The real estate blockchain boom in Russia began a few years ago as numerous big development companies began experimenting with the technology to improve and streamline processes.
Rosreestr (The Federal Service for State Registration, Cadastre, and Cartography) has now become the first company to register transactions using the blockchain in Russia.
Nowadays, blockchain technology is actively implemented in all business sectors in some shape or form. So let’s take a look at how it helps improve the real estate sector in Russia.
Rosreestr’s pilot project
Russia’s state-owned real estate firm Rosseestr recently launched a collective blockchain project for registering equity participation agreements using smart contracts.
The project allows documents submitted for state registration by applicants to be registered automatically without any human intervention, minimalising errors and boosting transparency and speed.
Equity agreements can also be registered through the blockchain thanks to the new project.
The main goal of Rosreestr’s blockchain project is to streamline and optimise processes and protect and increase data security.
Blockchain technology helps increase the level of data security thanks to its immutability and inherent decentralisation.

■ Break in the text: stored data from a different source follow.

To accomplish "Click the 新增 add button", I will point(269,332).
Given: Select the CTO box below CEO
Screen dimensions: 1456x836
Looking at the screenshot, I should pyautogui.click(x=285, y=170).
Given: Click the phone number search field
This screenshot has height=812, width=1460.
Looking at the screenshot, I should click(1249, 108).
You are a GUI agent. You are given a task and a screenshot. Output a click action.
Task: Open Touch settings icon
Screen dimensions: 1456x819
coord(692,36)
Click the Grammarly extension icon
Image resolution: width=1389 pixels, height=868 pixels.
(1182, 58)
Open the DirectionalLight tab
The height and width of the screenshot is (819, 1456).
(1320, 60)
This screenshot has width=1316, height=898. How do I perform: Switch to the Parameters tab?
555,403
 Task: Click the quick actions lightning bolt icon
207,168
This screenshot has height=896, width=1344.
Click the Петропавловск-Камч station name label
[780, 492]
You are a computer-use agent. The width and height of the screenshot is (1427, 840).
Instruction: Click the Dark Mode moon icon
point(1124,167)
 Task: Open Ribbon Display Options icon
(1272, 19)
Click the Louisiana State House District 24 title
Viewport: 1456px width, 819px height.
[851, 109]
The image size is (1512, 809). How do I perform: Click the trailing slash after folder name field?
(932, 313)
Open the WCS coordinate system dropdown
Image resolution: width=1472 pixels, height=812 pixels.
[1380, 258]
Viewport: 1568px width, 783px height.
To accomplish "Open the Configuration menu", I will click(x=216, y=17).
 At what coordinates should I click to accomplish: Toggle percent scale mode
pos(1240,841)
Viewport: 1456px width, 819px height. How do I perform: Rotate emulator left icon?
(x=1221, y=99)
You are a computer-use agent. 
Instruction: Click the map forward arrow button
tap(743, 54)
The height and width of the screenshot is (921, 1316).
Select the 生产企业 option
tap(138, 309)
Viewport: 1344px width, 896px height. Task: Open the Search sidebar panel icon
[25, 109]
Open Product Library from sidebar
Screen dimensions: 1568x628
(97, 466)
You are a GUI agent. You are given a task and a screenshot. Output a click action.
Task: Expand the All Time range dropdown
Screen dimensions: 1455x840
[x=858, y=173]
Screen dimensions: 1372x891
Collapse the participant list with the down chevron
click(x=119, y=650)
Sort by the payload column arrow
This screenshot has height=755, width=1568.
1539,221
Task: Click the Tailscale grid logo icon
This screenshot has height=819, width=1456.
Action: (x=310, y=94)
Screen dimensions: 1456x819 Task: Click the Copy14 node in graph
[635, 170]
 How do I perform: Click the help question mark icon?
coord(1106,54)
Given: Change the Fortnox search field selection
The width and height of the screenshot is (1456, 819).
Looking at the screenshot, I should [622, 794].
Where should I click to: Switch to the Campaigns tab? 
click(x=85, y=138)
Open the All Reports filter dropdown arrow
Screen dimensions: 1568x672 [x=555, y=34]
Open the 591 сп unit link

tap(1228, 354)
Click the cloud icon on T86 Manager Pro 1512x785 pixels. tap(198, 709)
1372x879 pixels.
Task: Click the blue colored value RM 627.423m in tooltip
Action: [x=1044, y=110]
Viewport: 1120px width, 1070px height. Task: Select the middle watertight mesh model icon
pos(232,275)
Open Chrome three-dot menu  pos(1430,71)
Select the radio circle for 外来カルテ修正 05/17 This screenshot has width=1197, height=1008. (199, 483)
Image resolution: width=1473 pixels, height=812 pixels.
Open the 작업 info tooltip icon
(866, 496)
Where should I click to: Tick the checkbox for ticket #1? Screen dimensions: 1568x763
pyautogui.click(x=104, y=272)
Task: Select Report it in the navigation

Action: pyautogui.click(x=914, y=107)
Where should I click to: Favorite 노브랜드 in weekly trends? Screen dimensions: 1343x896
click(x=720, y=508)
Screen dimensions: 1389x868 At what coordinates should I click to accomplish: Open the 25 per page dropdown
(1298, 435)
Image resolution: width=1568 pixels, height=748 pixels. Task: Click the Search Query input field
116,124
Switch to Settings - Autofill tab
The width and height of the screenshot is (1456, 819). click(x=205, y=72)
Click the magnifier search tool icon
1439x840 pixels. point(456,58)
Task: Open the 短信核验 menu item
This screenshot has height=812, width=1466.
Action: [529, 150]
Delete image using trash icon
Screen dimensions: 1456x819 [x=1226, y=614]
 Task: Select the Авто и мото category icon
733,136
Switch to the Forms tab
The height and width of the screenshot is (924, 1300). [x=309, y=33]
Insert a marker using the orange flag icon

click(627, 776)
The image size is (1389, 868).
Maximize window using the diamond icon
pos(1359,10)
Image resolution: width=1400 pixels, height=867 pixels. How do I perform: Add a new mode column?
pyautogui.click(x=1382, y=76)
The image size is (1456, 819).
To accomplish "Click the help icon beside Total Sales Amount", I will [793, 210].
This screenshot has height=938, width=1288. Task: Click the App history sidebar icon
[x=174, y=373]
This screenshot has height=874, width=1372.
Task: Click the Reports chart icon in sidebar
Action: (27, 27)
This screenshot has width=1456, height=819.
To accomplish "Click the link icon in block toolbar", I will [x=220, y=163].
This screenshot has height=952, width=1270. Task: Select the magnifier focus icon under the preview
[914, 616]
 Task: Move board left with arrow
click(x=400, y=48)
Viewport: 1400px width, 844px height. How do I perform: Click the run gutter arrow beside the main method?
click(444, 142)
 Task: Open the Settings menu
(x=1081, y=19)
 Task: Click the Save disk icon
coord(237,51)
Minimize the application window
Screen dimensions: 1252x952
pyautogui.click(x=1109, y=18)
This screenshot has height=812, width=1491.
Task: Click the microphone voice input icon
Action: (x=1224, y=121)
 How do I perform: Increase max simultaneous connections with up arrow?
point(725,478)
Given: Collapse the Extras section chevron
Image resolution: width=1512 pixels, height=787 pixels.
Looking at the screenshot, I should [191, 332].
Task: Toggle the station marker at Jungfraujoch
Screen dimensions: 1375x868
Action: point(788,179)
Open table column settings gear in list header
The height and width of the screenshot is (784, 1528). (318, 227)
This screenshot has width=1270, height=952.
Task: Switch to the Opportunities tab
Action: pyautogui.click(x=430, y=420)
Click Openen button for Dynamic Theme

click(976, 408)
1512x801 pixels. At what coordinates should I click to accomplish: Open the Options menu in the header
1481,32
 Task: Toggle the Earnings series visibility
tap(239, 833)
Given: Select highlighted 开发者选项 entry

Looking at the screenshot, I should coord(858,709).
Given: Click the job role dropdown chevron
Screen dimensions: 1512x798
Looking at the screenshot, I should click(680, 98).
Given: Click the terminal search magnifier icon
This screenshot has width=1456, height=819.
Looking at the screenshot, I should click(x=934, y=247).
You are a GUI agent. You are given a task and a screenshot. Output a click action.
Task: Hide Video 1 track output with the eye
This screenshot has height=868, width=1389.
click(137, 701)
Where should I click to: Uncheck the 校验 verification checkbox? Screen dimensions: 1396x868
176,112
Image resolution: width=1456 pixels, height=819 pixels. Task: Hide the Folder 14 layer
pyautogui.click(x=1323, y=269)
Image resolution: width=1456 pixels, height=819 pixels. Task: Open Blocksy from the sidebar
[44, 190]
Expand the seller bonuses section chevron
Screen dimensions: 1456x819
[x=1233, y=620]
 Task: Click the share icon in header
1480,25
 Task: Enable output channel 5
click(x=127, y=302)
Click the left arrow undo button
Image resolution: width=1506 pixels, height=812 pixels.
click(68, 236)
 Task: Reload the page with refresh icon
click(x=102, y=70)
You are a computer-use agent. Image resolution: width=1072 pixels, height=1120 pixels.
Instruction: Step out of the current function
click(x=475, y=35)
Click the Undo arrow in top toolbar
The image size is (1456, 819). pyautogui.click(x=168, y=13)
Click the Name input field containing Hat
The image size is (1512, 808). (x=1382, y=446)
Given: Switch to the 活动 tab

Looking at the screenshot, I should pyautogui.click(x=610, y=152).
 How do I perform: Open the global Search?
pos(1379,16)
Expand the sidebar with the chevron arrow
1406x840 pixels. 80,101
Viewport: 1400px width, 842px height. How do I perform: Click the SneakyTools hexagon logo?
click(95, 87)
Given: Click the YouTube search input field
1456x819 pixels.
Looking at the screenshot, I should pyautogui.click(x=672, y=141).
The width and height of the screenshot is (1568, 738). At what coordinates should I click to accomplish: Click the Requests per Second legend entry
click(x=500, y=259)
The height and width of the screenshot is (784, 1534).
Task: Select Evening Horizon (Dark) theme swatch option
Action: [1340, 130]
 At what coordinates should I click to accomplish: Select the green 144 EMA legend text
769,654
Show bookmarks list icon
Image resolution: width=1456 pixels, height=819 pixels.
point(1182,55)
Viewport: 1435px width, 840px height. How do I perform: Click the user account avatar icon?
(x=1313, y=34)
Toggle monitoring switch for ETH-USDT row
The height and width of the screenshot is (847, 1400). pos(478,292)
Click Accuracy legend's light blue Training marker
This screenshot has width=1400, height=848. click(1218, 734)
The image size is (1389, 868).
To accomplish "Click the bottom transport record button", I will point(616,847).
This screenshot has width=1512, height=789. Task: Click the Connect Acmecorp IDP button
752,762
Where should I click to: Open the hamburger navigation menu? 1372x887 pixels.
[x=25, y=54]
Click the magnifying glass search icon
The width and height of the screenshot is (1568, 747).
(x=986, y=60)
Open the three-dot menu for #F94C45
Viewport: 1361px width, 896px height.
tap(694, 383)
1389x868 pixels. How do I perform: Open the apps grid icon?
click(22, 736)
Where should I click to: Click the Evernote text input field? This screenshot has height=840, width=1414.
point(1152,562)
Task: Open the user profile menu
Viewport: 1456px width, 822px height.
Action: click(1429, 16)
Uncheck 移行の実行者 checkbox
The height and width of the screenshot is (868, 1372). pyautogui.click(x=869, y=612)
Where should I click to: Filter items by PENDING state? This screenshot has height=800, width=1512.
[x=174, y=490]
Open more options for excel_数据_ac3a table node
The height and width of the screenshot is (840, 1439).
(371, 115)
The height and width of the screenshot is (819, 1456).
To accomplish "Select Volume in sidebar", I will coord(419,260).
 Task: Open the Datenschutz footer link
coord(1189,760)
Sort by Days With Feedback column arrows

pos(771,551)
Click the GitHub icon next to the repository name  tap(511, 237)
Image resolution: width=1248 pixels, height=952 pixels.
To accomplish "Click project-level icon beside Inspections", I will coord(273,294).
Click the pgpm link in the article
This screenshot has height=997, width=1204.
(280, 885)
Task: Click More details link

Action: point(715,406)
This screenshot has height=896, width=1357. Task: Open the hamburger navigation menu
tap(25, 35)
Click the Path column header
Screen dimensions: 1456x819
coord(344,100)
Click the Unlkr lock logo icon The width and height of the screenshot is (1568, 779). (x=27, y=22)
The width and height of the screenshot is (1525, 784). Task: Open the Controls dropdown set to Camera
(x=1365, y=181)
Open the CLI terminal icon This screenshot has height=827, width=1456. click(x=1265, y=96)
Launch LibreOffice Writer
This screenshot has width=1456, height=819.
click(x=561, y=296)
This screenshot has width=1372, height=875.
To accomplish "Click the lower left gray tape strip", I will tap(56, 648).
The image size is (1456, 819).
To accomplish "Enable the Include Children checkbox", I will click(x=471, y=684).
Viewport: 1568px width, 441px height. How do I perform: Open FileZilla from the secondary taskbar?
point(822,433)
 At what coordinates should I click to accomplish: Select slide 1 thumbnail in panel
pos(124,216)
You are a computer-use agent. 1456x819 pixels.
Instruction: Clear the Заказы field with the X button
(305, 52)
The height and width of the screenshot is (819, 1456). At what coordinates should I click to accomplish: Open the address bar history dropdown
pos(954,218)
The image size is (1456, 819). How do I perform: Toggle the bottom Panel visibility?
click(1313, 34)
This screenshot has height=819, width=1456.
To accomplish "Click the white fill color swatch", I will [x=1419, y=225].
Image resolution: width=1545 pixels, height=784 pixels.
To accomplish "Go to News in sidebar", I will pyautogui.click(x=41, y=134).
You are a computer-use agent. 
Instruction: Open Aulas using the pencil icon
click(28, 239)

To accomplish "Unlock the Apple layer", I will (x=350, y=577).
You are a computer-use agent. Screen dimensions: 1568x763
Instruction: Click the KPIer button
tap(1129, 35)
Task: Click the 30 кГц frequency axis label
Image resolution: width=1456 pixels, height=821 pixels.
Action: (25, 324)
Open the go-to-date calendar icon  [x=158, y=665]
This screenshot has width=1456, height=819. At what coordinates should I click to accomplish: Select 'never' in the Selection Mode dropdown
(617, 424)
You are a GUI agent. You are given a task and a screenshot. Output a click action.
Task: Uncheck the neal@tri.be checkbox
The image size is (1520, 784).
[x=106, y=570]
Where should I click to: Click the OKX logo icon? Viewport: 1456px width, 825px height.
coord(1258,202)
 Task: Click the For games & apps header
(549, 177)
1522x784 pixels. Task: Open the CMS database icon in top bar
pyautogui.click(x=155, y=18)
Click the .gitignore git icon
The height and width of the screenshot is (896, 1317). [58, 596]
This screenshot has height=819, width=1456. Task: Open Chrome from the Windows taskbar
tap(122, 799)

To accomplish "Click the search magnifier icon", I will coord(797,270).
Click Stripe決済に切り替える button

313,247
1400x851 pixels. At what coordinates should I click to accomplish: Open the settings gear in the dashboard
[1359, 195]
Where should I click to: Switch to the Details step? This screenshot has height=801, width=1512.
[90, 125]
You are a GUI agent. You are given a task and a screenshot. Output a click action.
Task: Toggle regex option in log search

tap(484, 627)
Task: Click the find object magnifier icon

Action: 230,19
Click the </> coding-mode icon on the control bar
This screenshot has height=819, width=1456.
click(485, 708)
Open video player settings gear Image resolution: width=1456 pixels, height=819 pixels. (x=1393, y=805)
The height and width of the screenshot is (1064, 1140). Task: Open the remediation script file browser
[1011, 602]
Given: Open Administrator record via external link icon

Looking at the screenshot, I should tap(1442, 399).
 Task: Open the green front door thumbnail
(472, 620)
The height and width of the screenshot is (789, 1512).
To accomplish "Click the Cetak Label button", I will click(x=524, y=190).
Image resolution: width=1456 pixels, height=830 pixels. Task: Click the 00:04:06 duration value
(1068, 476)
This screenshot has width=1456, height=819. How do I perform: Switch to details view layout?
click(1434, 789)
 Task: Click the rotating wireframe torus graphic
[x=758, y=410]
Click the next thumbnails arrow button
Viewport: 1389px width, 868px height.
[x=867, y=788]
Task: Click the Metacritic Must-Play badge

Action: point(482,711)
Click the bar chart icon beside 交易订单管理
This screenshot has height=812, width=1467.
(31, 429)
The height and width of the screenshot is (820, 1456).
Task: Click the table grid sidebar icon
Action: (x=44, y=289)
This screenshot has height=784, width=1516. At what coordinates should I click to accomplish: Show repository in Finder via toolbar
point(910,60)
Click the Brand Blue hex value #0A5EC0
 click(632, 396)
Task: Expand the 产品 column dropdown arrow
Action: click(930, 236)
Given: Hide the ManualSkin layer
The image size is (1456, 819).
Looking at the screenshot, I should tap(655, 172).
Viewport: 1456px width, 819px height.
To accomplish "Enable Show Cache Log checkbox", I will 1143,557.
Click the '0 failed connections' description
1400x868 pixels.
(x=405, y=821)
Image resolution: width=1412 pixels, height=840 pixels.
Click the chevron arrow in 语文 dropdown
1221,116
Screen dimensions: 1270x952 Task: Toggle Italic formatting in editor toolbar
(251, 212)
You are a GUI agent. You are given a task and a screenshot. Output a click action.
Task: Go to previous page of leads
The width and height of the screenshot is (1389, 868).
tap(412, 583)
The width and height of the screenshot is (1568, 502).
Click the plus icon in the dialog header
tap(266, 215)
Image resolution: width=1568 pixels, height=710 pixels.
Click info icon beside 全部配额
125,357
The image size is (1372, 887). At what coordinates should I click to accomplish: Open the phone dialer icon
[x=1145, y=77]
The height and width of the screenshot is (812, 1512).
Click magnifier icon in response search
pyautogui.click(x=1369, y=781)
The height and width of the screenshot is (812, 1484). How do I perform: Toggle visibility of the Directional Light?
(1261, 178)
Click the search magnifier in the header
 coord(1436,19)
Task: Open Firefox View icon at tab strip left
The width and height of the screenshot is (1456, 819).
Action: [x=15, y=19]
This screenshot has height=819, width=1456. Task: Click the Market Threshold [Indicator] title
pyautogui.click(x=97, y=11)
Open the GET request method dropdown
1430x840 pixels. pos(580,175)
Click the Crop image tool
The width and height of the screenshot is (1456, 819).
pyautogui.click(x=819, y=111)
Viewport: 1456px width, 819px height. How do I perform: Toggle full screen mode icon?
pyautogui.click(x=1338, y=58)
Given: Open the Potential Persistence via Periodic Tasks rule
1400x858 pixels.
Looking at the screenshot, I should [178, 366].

It can also help optimise information control and provides added transparency and accessibility to all participants in the process.
The Russian real estate sector hopes that with the help of blockchain, there will be more transparency in regards to the investment processes for new construction projects.
Blockchain could provide protection from the most common fraud schemes and eliminate the risk of corruption and illegal changes.
With Rosreestr’s project, due to the sharp increase in the automation of work processes, the time required for processing transactions may decrease from 15 days to just one day.
What will change with blockchain?
Blockchain technology should help Russia’s real estate sector become safer. Historically, real estate operations in the country have been very risky. A market of con-artist realtors has sprung up in Russia with the aim to defraud victims by falsely “selling” property that’s not for sale.
The victims of scammers are often elderly people, drug addicts, and people with disabilities. With the help of blockchain, fraudulent actions will be impossible as the technology is transparent and immutable.
Intermediaries in real estate transactions will no longer be needed and contracts can be concluded much quicker, meaning there is less scope for corruption.
Russia was not the first to decide on introducing blockchain technology into the real estate sector. In a number of countries around the world, experiments are already underway to transfer state real estate registers to the blockchain.
A good example is Japan, which is looking to utilise the technology after an earthquake caused a building to collapse in which archives of property rights records were stored. It took years to recover the data. Blockchain will be able to protect data from such cases.
Currently, many related services are involved in the real estate sector: lawyers, banks, development companies, agents, government services, and so on.
With such a large bureaucratic system in place, errors in drawing up contracts for the sale of real estate are inevitable.
With the help of blockchain technology, the costs associated with these errors will be reduced, and the purchase of a new house will become a pleasant and safe transaction.
The Russian real estate market has high hopes for blockchain technology.
Rosreestr’s project will help reduce the amount of paper workflows, and processes that previously took days and weeks will now take minutes, meaning the quality of service will improve.
The probability of error will be minimal, and the impossibility of falsifying transactions will ensure security from the activities of fraudsters and other scammers.
With so much potential, real estate businesses sincerely believe that the blockchain revolution will change the sector for the better.
Disclaimer: The views and opinions expressed by the author should not be considered as financial advice. We do not give advice on financial products.